_Task details_
Return every line of the data below exactly, but do not include the images.

Screenshot grounding data
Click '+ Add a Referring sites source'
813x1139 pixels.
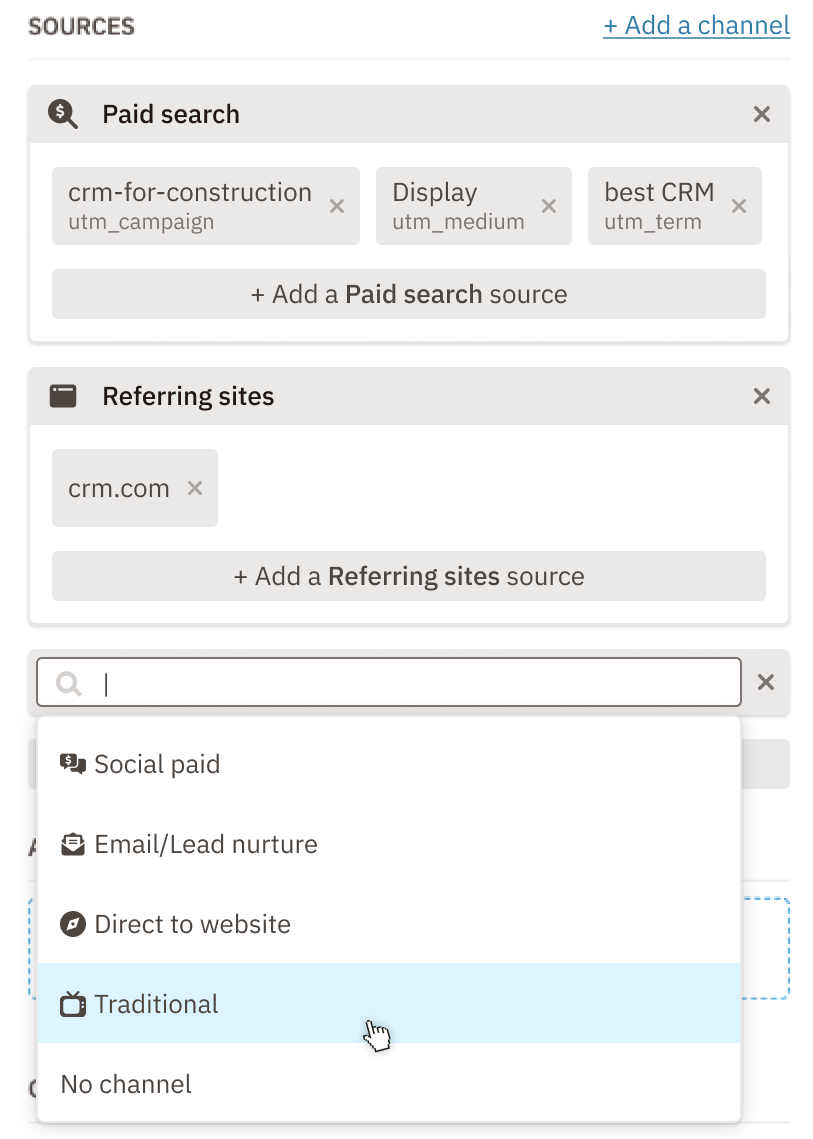[x=407, y=576]
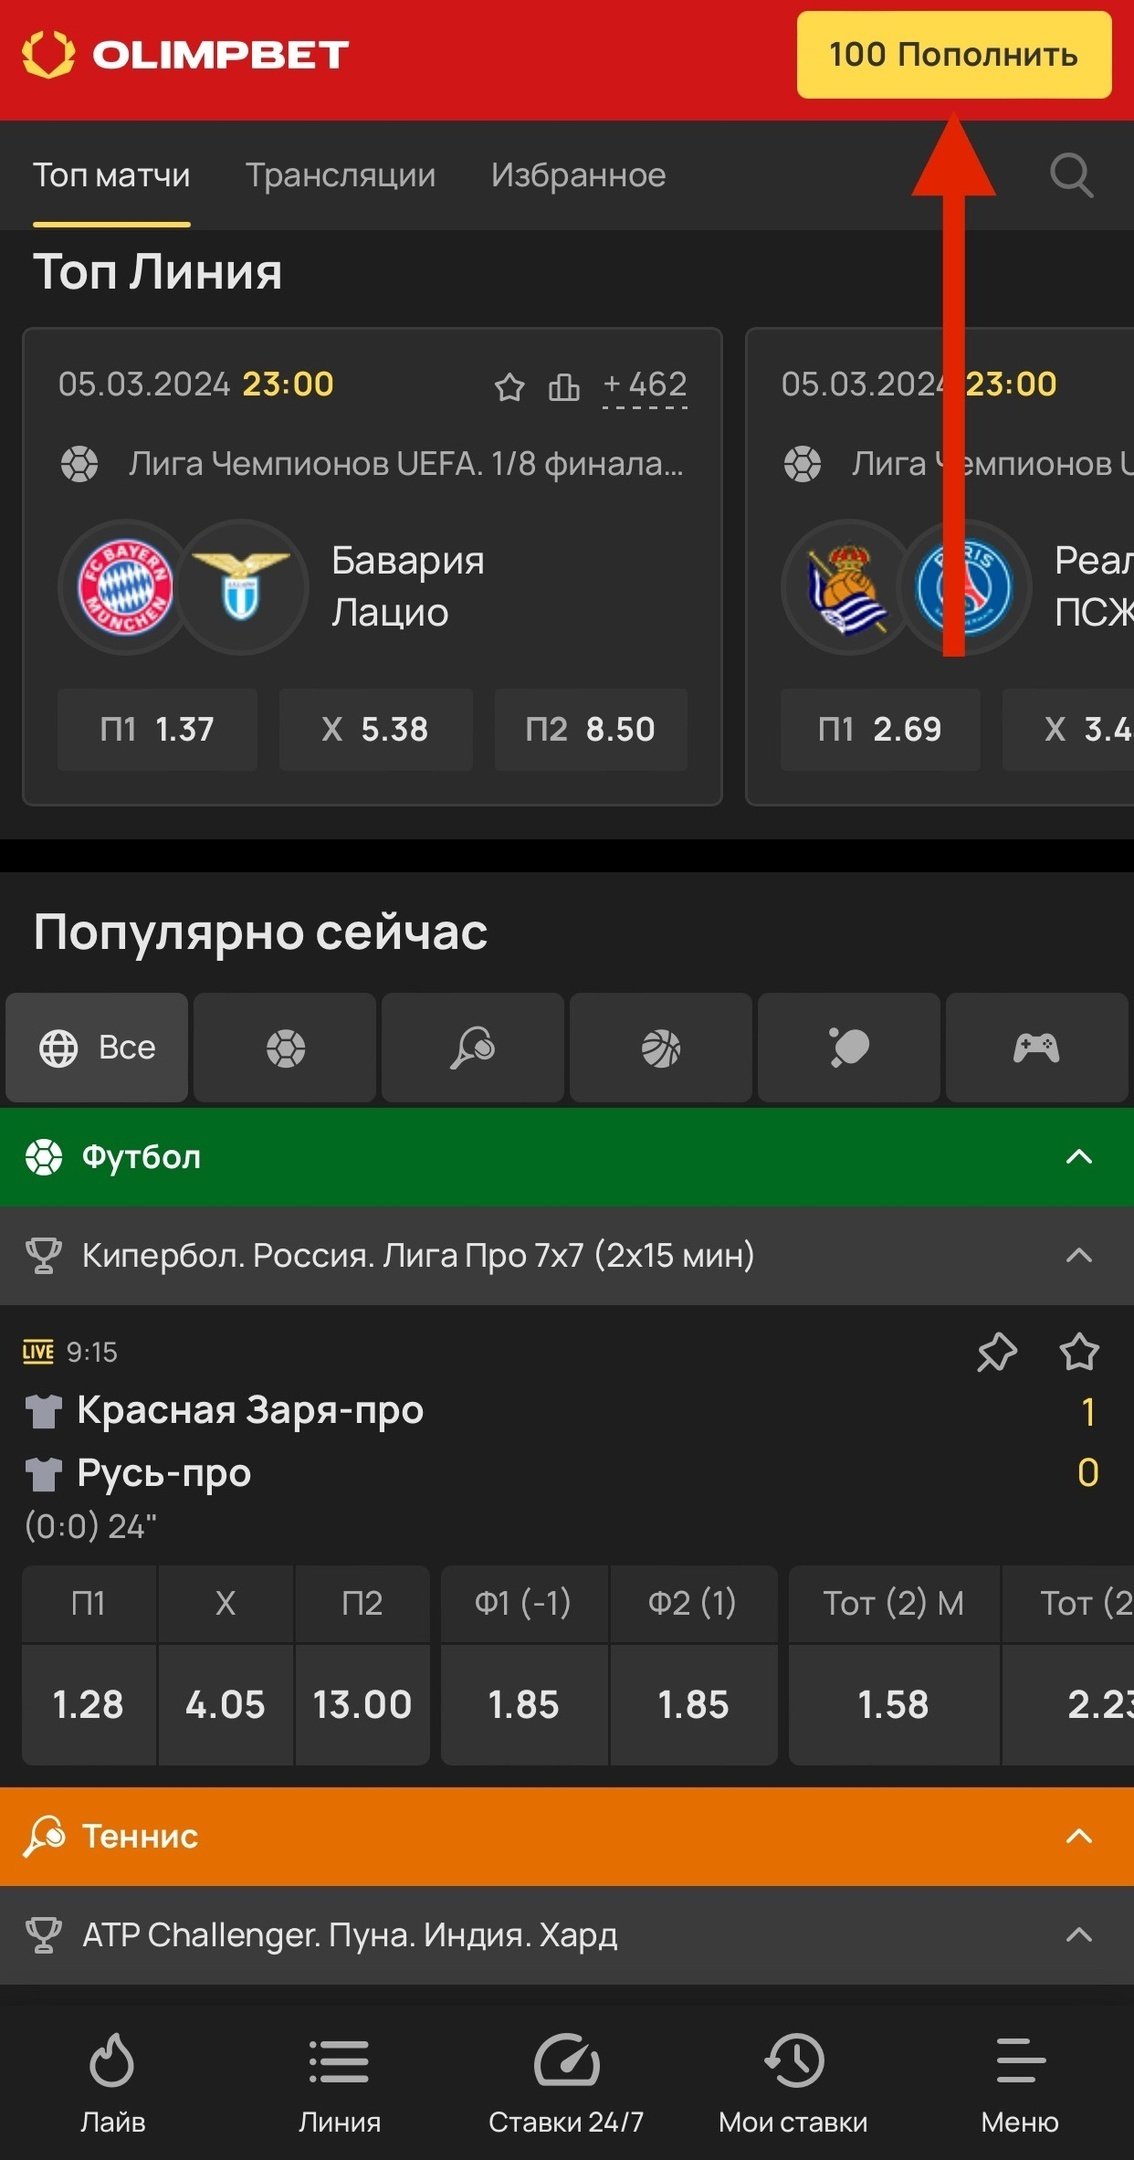Screen dimensions: 1134x2160
Task: Switch to the Трансляции tab
Action: pos(341,176)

_Response for this exercise_
Click '+ Add a Referring sites source'
813x1139 pixels.
[x=407, y=576]
Screen dimensions: 1134x2160
Task: Switch to the Трансляции tab
Action: pos(341,176)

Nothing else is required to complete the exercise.